AIM OF THE TASK ▸
I need all the entries repeated exactly as written.

(Collected data)
***
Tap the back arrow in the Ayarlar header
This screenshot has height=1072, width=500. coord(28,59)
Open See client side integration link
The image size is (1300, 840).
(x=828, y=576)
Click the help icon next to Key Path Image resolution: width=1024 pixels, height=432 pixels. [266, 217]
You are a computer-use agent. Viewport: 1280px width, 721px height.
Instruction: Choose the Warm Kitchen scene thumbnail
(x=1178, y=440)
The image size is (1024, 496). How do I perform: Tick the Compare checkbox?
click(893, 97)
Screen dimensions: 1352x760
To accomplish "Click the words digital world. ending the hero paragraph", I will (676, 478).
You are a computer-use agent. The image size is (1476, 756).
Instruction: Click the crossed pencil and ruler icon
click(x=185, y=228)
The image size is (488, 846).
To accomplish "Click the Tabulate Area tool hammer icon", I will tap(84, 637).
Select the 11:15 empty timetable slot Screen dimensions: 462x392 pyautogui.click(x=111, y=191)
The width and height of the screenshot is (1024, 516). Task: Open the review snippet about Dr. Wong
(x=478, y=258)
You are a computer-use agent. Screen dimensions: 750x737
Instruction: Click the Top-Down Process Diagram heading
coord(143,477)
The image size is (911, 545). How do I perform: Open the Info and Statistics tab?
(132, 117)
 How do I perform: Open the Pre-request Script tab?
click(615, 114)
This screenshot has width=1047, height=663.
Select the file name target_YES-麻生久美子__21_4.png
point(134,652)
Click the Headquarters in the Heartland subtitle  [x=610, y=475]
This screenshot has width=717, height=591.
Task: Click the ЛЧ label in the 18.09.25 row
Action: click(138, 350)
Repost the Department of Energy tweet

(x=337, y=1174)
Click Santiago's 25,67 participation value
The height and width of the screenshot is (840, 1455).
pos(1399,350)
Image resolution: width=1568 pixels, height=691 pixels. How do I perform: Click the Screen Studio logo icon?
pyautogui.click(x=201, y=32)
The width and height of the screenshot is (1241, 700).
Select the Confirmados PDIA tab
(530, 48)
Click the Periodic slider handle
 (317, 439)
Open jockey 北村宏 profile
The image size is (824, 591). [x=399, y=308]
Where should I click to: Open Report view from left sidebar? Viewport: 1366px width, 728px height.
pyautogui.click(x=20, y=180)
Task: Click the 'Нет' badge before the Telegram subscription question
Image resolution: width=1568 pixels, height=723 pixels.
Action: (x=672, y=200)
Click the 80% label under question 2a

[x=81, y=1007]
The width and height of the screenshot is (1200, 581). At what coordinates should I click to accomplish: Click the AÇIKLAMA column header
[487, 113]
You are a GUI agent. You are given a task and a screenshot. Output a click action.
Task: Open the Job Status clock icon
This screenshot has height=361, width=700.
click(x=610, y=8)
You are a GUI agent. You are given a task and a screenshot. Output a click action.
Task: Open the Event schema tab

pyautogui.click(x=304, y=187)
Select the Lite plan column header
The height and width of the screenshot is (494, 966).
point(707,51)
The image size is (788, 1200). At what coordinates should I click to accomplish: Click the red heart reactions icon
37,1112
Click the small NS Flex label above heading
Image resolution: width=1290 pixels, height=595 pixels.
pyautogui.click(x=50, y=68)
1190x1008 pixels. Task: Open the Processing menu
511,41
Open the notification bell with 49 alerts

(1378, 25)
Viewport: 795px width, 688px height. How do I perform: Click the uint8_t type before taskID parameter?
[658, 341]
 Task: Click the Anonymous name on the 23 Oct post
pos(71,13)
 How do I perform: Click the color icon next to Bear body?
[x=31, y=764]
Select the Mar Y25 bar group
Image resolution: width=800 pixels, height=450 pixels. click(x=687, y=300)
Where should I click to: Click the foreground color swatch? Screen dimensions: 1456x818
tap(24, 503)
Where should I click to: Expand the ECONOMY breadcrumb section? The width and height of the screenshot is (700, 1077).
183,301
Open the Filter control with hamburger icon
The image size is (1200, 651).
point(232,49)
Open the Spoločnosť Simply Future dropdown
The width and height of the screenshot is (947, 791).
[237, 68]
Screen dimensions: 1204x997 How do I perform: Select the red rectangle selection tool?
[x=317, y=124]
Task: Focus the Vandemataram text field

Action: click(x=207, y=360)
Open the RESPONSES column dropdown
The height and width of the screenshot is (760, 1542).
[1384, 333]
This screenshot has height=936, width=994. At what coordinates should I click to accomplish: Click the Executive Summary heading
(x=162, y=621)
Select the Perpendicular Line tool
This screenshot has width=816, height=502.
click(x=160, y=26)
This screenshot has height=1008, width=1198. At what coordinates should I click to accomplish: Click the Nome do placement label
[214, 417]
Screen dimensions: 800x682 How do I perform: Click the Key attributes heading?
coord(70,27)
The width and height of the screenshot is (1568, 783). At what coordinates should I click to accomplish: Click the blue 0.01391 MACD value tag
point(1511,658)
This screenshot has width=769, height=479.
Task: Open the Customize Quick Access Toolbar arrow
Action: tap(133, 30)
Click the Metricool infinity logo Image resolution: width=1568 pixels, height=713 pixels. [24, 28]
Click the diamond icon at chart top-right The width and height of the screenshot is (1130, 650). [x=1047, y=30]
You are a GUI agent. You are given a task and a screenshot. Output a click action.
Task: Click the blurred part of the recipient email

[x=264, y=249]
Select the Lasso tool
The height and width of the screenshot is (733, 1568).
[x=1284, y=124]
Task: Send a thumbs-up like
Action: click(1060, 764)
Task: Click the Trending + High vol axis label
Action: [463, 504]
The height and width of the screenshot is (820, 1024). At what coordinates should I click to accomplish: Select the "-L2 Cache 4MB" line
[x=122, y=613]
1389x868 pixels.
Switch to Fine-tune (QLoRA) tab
***
OUTPUT OF THE EXERCISE ▸
Tap the back arrow in the Ayarlar header
This screenshot has height=1072, width=500. coord(28,59)
Open See client side integration link
The image size is (1300, 840).
(x=828, y=576)
Click the help icon next to Key Path Image resolution: width=1024 pixels, height=432 pixels. [266, 217]
You are a computer-use agent. Viewport: 1280px width, 721px height.
Instruction: Choose the Warm Kitchen scene thumbnail
(x=1178, y=440)
The image size is (1024, 496). How do I perform: Tick the Compare checkbox?
click(893, 97)
Screen dimensions: 1352x760
To accomplish "Click the words digital world. ending the hero paragraph", I will (676, 478).
You are a computer-use agent. The image size is (1476, 756).
Instruction: Click the crossed pencil and ruler icon
click(x=185, y=228)
The image size is (488, 846).
To accomplish "Click the Tabulate Area tool hammer icon", I will tap(84, 637).
Select the 11:15 empty timetable slot Screen dimensions: 462x392 pyautogui.click(x=111, y=191)
The width and height of the screenshot is (1024, 516). Task: Open the review snippet about Dr. Wong
(x=478, y=258)
You are a computer-use agent. Screen dimensions: 750x737
Instruction: Click the Top-Down Process Diagram heading
coord(143,477)
The image size is (911, 545). How do I perform: Open the Info and Statistics tab?
(132, 117)
 How do I perform: Open the Pre-request Script tab?
click(615, 114)
This screenshot has width=1047, height=663.
Select the file name target_YES-麻生久美子__21_4.png
point(134,652)
Click the Headquarters in the Heartland subtitle  [x=610, y=475]
This screenshot has width=717, height=591.
Task: Click the ЛЧ label in the 18.09.25 row
Action: click(138, 350)
Repost the Department of Energy tweet

(x=337, y=1174)
Click Santiago's 25,67 participation value
The height and width of the screenshot is (840, 1455).
pos(1399,350)
Image resolution: width=1568 pixels, height=691 pixels. How do I perform: Click the Screen Studio logo icon?
pyautogui.click(x=201, y=32)
The width and height of the screenshot is (1241, 700).
Select the Confirmados PDIA tab
(530, 48)
Click the Periodic slider handle
 (317, 439)
Open jockey 北村宏 profile
The image size is (824, 591). [x=399, y=308]
Where should I click to: Open Report view from left sidebar? Viewport: 1366px width, 728px height.
pyautogui.click(x=20, y=180)
Task: Click the 'Нет' badge before the Telegram subscription question
Image resolution: width=1568 pixels, height=723 pixels.
Action: (x=672, y=200)
Click the 80% label under question 2a

[x=81, y=1007]
The width and height of the screenshot is (1200, 581). At what coordinates should I click to accomplish: Click the AÇIKLAMA column header
[487, 113]
You are a GUI agent. You are given a task and a screenshot. Output a click action.
Task: Open the Job Status clock icon
This screenshot has height=361, width=700.
click(x=610, y=8)
You are a GUI agent. You are given a task and a screenshot. Output a click action.
Task: Open the Event schema tab

pyautogui.click(x=304, y=187)
Select the Lite plan column header
The height and width of the screenshot is (494, 966).
point(707,51)
The image size is (788, 1200). At what coordinates should I click to accomplish: Click the red heart reactions icon
37,1112
Click the small NS Flex label above heading
Image resolution: width=1290 pixels, height=595 pixels.
pyautogui.click(x=50, y=68)
1190x1008 pixels. Task: Open the Processing menu
511,41
Open the notification bell with 49 alerts

(1378, 25)
Viewport: 795px width, 688px height. How do I perform: Click the uint8_t type before taskID parameter?
[658, 341]
 Task: Click the Anonymous name on the 23 Oct post
pos(71,13)
 How do I perform: Click the color icon next to Bear body?
[x=31, y=764]
Select the Mar Y25 bar group
Image resolution: width=800 pixels, height=450 pixels. click(x=687, y=300)
Where should I click to: Click the foreground color swatch? Screen dimensions: 1456x818
tap(24, 503)
Where should I click to: Expand the ECONOMY breadcrumb section? The width and height of the screenshot is (700, 1077).
183,301
Open the Filter control with hamburger icon
The image size is (1200, 651).
point(232,49)
Open the Spoločnosť Simply Future dropdown
The width and height of the screenshot is (947, 791).
[237, 68]
Screen dimensions: 1204x997 How do I perform: Select the red rectangle selection tool?
[x=317, y=124]
Task: Focus the Vandemataram text field

Action: click(x=207, y=360)
Open the RESPONSES column dropdown
The height and width of the screenshot is (760, 1542).
[1384, 333]
This screenshot has height=936, width=994. At what coordinates should I click to accomplish: Click the Executive Summary heading
(x=162, y=621)
Select the Perpendicular Line tool
This screenshot has width=816, height=502.
click(x=160, y=26)
This screenshot has height=1008, width=1198. At what coordinates should I click to accomplish: Click the Nome do placement label
[214, 417]
Screen dimensions: 800x682 How do I perform: Click the Key attributes heading?
coord(70,27)
The width and height of the screenshot is (1568, 783). At what coordinates should I click to accomplish: Click the blue 0.01391 MACD value tag
point(1511,658)
This screenshot has width=769, height=479.
Task: Open the Customize Quick Access Toolbar arrow
Action: tap(133, 30)
Click the Metricool infinity logo Image resolution: width=1568 pixels, height=713 pixels. [24, 28]
Click the diamond icon at chart top-right The width and height of the screenshot is (1130, 650). [x=1047, y=30]
You are a GUI agent. You are given a task and a screenshot. Output a click action.
Task: Click the blurred part of the recipient email

[x=264, y=249]
Select the Lasso tool
The height and width of the screenshot is (733, 1568).
[x=1284, y=124]
Task: Send a thumbs-up like
Action: click(1060, 764)
Task: Click the Trending + High vol axis label
Action: [463, 504]
The height and width of the screenshot is (820, 1024). At what coordinates should I click to accomplish: Select the "-L2 Cache 4MB" line
[x=122, y=613]
1389x868 pixels.
Switch to Fine-tune (QLoRA) tab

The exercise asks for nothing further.